The correct option is C $Q_{1} > Q_{2} > Q_{3}$
As the initial and final thermodynamics state is same for all the three processes,
So, $Δ U$ will be equal for all three processes.

Thus, $Δ U_{1} = Δ U_{2} = Δ U_{3} = U_{B} - U_{A}$

So, let's assume $U_{B} - U_{A} = c$

From first law of thermodynamics,

$Δ Q = Δ U + Δ W$

$\Rightarrow Δ Q = c + Δ W . . . . . . . . . . . (1)$

In process $1$ ,
the process is in clockwise direction.

$∴ Δ W_{1} = + v e . . . . . . . . . (i)$

and similarly, in process $3$ ,
the process is in anticlockwise direction.

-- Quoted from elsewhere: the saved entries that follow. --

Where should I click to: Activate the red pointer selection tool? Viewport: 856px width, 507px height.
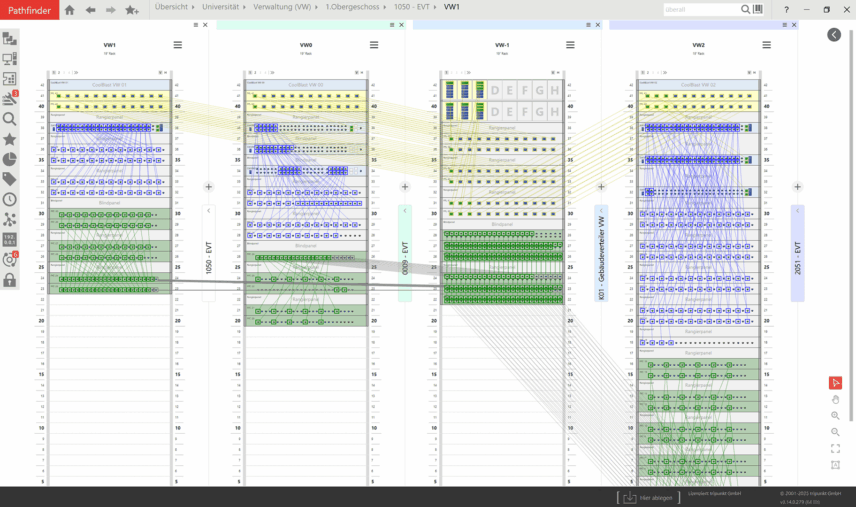(835, 383)
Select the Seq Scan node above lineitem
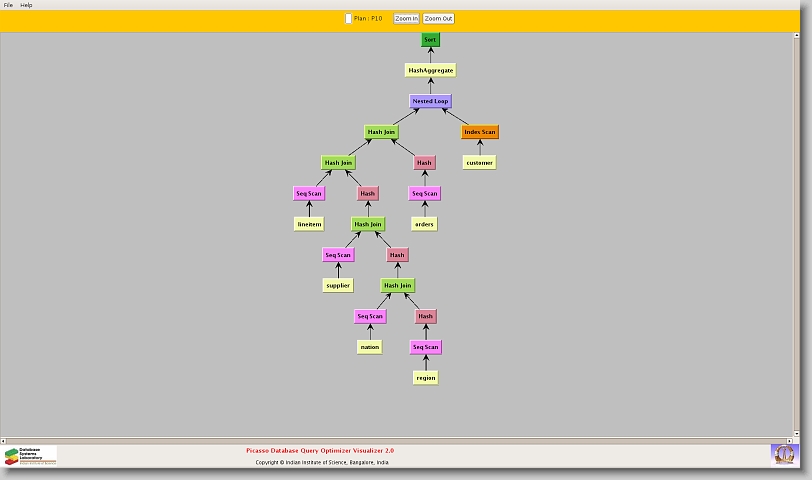The height and width of the screenshot is (480, 812). [x=309, y=194]
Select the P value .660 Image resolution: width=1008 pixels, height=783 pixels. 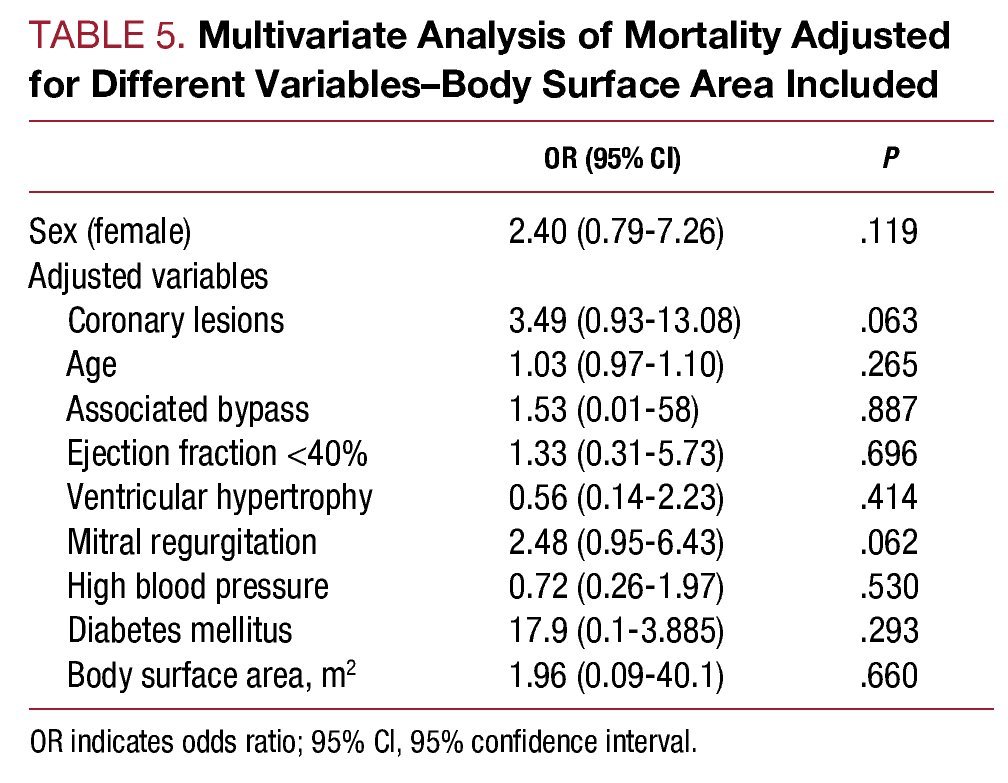(888, 675)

$∴ Δ W_{3} = - v e . . . . . . . . . . . (i i)$

In process $2, Δ V = 0$ ,

Thus, $Δ W_{2} = 0 . . . . . . . . . . . . . (i i i)$

So, from eqs. (i), (ii) and (iii)

$Δ W_{1} > Δ W_{2} > Δ W_{3}$

Now, from Eq. (1), we get

$Q_{1} > Q_{2} > Q_{3}$

Hence, option $(c)$ is the correct answer.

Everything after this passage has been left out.